» **Exercise description**:
The reply must repeat each entry exactly and contain no pictures.

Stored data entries
:::

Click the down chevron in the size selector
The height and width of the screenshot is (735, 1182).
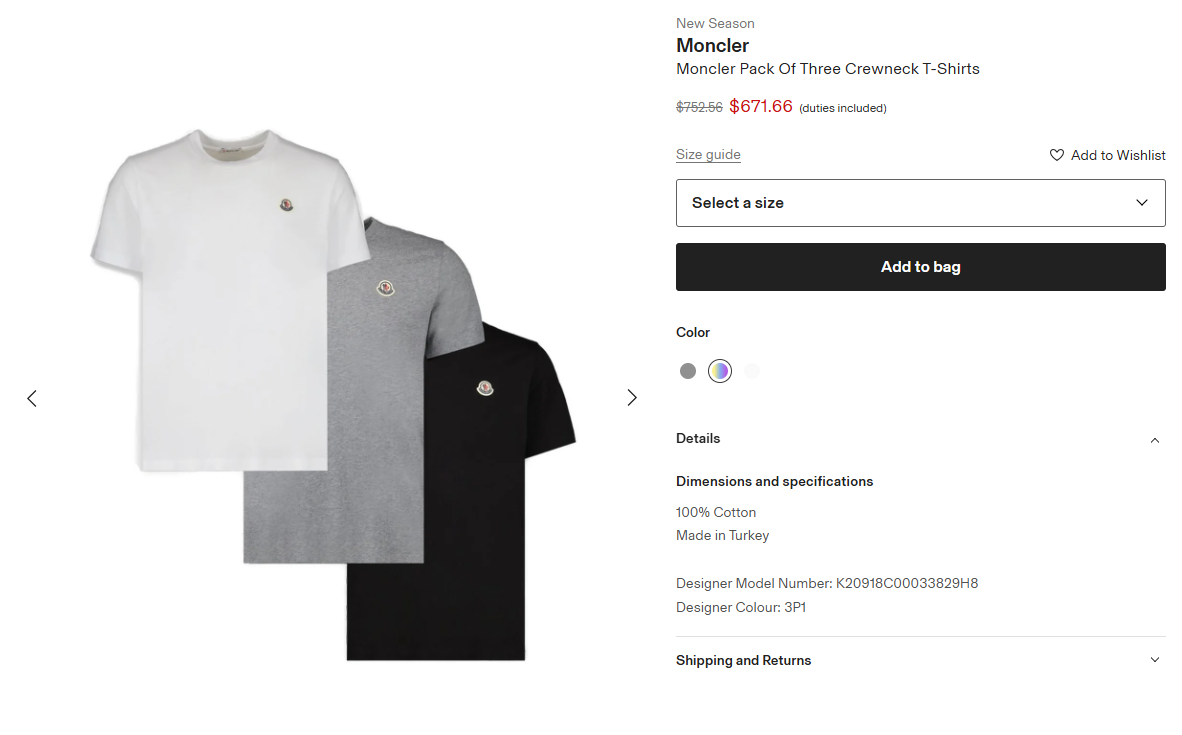1142,203
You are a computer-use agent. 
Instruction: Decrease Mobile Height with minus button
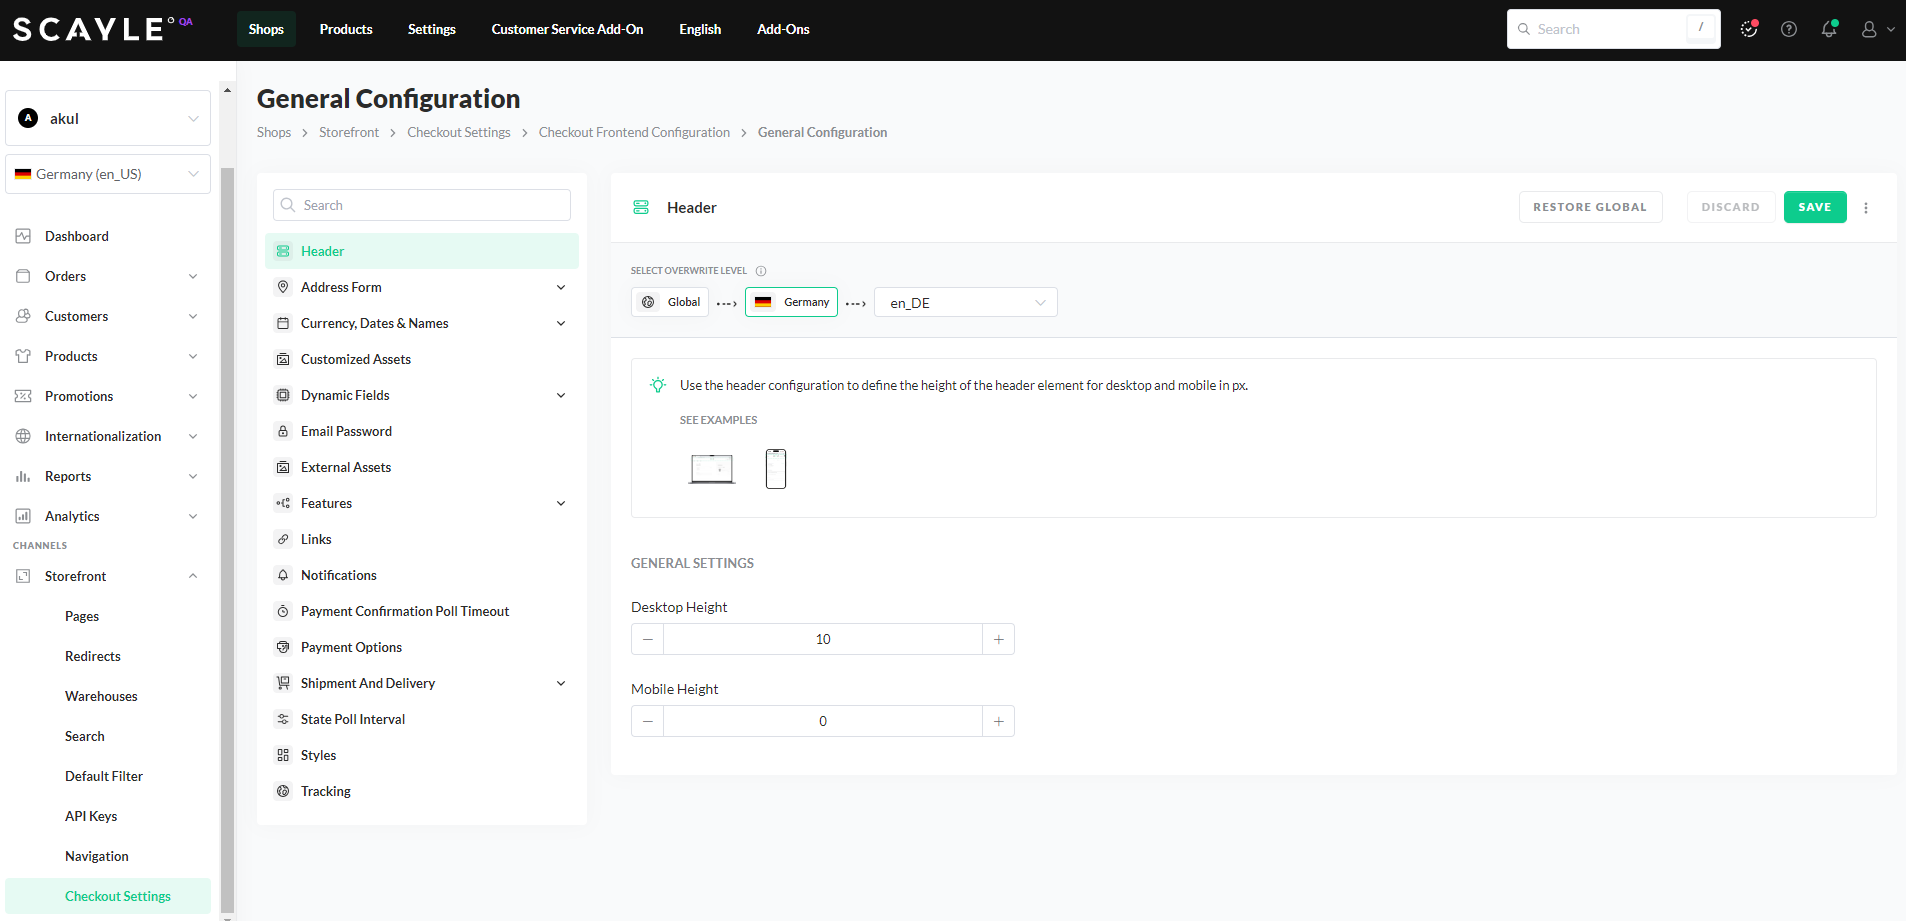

:::

» **Exercise result**:
Click the down chevron in the size selector
The height and width of the screenshot is (735, 1182).
1142,203
You are a computer-use agent. 
Instruction: Decrease Mobile Height with minus button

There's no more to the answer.